Clear cell renal carcinoma (ccRCC), which arises from the epithelial cells of the proximal tubule represents 70% of all renal cell carcinoma. Mutations that drive ccRCC in conjunction with near ubiquitous and early VHL loss include, PBRM1 (33 - 45%), BAP1 (15%) and SETD2 (13%). Loss of SETD2 leads to diminished occupancy of H3K36me3 in active gene bodies, which is progressively deregulated in primary RCC and metastasis, linking loss of H3K36me to tumor progression and metastasis. N6-Methyladenosine (m6A) is an important post-transcriptional regulator of RNA transcript stability and half-life. Preliminary findings have shown H3K36me3 (deposited by SETD2), targeting the core m6A methyltransferase machinery (METTL3, METTL14 and WTAP) to the mRNA by virtue of its interaction to METTL14 subunit. The goal of this study is to investigate if H3K36me3 depletion as observed in SETD2 mutant ccRCC, leads to a deregulated m6A methylome. We further investigate how deregulated methylome in key pathways leads to cancer initiation and progression in ccRCC. To accomplish our goals, we generated isogenic ccRCC cell lines with H3K36me3 depletion by knocking out SETD2. RNA-immunoprecipitation and sequencing for m6A (MeRIP) showed global deregulation of m6A methylome in SETD2KO isogenic ccRCC cell lines. We also show a number of pro-tumorigenic genes and pathways including cell invasion, inflammation and stemness being differentially methylated and expressed in SETD2KO ccRCC cell lines. Furthermore, we show SETD2KO cells being more sensitive to METTL3 inhibition suggesting the relevance of m6A hypermethylated transcripts in promoting pro-tumorigenic and growth promoting processes in SETD2KO ccRCC cell lines.

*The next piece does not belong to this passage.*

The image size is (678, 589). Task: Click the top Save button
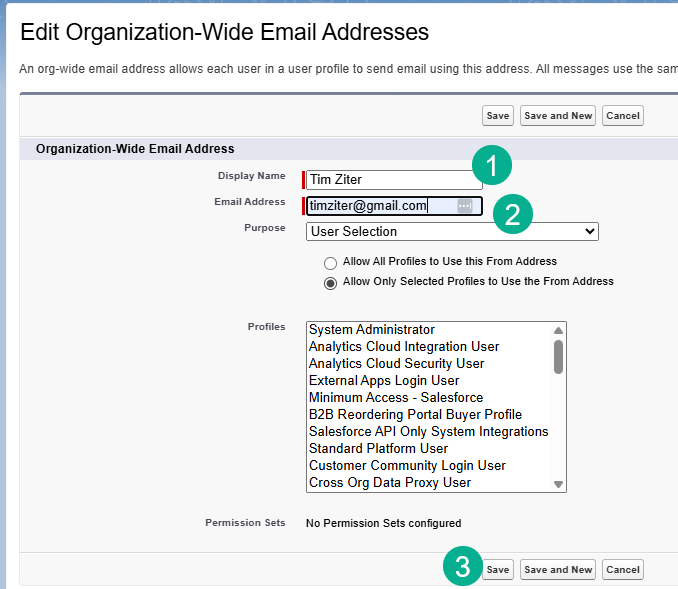pos(497,116)
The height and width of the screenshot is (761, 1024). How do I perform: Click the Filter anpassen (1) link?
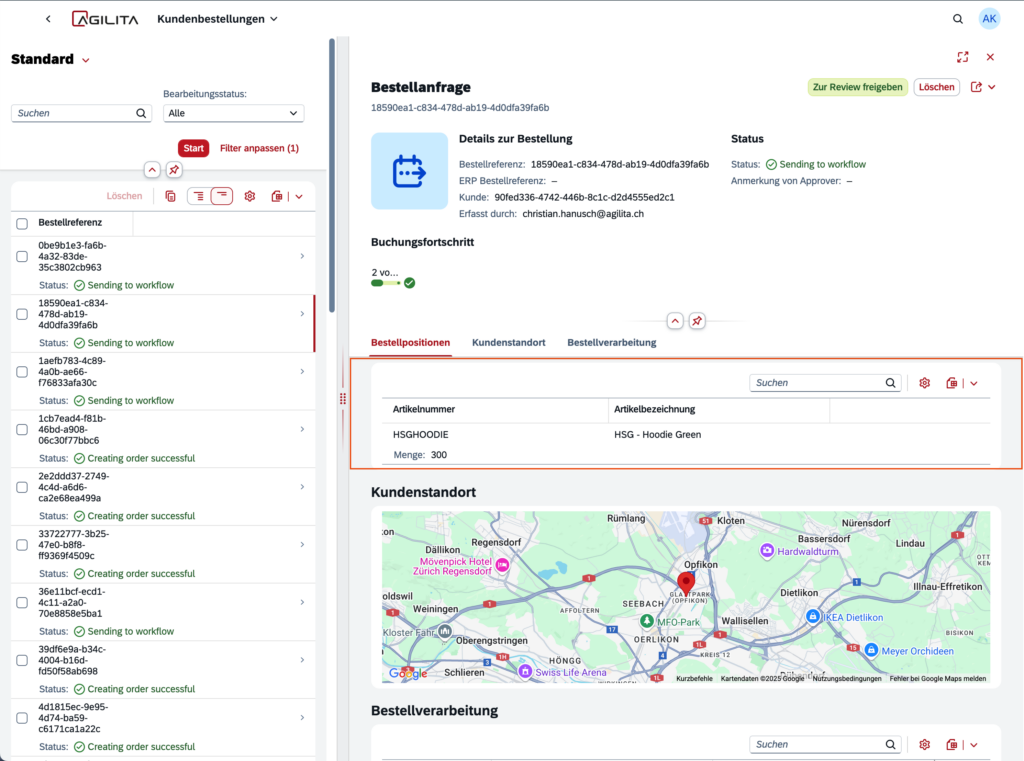point(259,148)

Citation Format: Shafiq Shaikh, Ryan Wagner, Ryan Hlady, Keith D. Robertson. Perturbed RNA N6-methyladenosine methylome in SETD2 mutant clear cell renal carcinoma [abstract]. In: Proceedings of the American Association for Cancer Research Annual Meeting 2024; Part 1 (Regular Abstracts); 2024 Apr 5-10; San Diego, CA. Philadelphia (PA): AACR; Cancer Res 2024;84(6_Suppl):Abstract nr 7074.